● Task description: Report each line below that carries the word "computer".

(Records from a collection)
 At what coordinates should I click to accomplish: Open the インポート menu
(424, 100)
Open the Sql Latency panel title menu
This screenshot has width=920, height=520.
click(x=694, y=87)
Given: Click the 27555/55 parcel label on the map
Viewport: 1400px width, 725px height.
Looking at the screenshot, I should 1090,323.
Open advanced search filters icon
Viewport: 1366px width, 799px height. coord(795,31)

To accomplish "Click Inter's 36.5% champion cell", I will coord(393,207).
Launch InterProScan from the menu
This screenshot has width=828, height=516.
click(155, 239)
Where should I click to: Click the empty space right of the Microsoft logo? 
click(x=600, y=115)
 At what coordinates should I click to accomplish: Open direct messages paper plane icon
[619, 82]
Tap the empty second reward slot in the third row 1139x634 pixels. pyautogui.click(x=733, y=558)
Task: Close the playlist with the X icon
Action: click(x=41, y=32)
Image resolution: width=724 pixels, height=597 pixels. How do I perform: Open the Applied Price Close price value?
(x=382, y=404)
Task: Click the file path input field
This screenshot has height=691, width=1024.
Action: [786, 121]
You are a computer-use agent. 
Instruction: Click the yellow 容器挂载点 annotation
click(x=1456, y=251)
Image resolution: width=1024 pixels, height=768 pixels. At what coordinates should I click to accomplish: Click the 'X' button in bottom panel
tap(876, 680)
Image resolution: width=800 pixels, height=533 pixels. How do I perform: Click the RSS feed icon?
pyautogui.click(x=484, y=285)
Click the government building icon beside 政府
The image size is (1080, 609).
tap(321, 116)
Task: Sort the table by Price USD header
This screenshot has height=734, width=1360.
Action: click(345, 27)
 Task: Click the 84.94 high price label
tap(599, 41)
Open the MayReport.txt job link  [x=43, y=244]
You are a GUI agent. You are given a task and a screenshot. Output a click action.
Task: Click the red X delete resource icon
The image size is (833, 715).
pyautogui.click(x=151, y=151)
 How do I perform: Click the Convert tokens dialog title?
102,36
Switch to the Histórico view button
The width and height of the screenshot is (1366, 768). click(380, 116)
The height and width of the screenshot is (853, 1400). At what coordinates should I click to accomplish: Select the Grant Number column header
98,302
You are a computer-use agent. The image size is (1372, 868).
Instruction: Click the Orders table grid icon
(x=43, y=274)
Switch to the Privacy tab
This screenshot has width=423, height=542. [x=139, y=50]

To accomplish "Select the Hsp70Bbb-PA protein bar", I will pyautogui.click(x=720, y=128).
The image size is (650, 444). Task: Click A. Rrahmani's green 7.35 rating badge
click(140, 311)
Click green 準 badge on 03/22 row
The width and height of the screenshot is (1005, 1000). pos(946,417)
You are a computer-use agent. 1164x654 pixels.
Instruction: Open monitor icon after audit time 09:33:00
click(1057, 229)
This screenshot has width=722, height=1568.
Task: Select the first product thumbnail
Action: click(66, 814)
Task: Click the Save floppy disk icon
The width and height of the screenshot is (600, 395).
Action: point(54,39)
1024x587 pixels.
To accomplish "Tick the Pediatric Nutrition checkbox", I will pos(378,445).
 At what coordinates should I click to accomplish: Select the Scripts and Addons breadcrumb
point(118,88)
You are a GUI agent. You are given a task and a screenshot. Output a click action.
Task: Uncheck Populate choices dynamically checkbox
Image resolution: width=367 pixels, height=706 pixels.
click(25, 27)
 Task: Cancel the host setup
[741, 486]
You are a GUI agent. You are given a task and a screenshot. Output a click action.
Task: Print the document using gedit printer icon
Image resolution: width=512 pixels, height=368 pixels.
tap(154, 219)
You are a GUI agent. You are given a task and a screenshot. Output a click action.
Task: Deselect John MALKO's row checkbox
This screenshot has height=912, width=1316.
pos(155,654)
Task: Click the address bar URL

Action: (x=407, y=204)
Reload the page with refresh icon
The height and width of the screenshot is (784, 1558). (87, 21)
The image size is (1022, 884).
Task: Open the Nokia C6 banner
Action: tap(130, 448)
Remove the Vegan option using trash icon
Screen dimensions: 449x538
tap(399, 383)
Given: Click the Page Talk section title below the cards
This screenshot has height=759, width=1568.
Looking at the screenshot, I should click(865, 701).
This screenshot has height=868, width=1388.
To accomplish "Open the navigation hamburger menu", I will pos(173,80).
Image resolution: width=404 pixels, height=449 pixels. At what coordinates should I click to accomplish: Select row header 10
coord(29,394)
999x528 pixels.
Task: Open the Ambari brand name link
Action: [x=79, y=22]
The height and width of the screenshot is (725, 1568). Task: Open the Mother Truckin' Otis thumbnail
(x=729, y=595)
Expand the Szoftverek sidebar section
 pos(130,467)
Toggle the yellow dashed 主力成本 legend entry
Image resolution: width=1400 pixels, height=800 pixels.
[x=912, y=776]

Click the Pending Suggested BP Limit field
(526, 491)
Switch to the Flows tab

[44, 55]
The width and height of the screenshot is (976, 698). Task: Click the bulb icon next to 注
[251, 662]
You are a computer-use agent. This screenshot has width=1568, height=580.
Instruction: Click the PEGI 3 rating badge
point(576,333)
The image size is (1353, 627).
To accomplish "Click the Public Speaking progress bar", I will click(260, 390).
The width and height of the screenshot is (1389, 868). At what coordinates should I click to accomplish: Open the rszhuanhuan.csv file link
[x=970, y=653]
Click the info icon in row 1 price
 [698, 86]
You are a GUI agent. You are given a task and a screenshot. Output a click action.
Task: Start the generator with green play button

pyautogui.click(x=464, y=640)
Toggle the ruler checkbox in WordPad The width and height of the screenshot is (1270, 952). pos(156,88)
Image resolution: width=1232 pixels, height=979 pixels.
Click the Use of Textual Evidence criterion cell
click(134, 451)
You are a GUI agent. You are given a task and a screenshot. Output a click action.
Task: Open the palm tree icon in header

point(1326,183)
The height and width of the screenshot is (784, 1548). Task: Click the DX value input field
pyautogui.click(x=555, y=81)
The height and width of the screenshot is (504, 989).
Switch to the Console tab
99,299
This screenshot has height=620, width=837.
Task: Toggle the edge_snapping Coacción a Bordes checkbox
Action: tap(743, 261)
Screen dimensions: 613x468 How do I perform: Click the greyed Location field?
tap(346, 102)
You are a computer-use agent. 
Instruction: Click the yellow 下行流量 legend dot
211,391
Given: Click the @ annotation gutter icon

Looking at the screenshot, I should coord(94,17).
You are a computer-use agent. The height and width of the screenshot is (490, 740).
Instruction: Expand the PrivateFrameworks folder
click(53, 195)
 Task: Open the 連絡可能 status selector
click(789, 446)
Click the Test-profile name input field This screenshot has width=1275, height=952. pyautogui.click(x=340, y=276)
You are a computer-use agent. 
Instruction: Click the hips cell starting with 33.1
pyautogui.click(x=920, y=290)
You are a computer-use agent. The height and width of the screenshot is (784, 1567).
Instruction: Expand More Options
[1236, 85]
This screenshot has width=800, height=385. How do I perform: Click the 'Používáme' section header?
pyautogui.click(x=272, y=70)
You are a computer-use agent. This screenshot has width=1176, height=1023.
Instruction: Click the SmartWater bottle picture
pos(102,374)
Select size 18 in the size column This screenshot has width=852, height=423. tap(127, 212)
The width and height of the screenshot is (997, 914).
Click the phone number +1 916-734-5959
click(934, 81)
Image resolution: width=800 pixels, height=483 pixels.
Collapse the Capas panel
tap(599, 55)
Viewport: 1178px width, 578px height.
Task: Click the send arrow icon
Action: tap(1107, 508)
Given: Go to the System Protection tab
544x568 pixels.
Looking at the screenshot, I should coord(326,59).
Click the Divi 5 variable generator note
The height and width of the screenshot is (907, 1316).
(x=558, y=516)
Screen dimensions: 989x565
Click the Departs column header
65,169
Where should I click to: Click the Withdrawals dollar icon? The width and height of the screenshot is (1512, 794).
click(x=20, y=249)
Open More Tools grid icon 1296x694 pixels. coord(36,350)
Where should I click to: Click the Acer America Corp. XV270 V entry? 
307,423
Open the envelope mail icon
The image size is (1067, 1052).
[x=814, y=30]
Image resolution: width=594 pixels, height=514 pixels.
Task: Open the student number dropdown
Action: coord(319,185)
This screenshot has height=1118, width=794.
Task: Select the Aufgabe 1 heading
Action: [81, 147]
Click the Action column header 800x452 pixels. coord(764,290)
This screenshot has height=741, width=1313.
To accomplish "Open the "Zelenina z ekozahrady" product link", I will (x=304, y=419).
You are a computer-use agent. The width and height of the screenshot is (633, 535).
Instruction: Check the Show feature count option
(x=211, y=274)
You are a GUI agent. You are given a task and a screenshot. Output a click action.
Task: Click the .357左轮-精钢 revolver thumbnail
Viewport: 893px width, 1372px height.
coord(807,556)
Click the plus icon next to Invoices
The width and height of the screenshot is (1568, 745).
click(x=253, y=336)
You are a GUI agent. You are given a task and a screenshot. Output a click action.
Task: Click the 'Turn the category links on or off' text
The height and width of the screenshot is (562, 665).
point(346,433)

● Result:
You are a computer-use agent. 
You are a computer-use agent. The image size is (1372, 868).
You are a computer-use agent. 1164x654 pixels.
You are a computer-use agent. This screenshot has width=1568, height=580.
You are a computer-use agent. 
You are a computer-use agent. The height and width of the screenshot is (490, 740).
You are a computer-use agent. 
You are a computer-use agent. The height and width of the screenshot is (784, 1567).
You are a computer-use agent. This screenshot has width=1176, height=1023.
You are a computer-use agent. The width and height of the screenshot is (633, 535).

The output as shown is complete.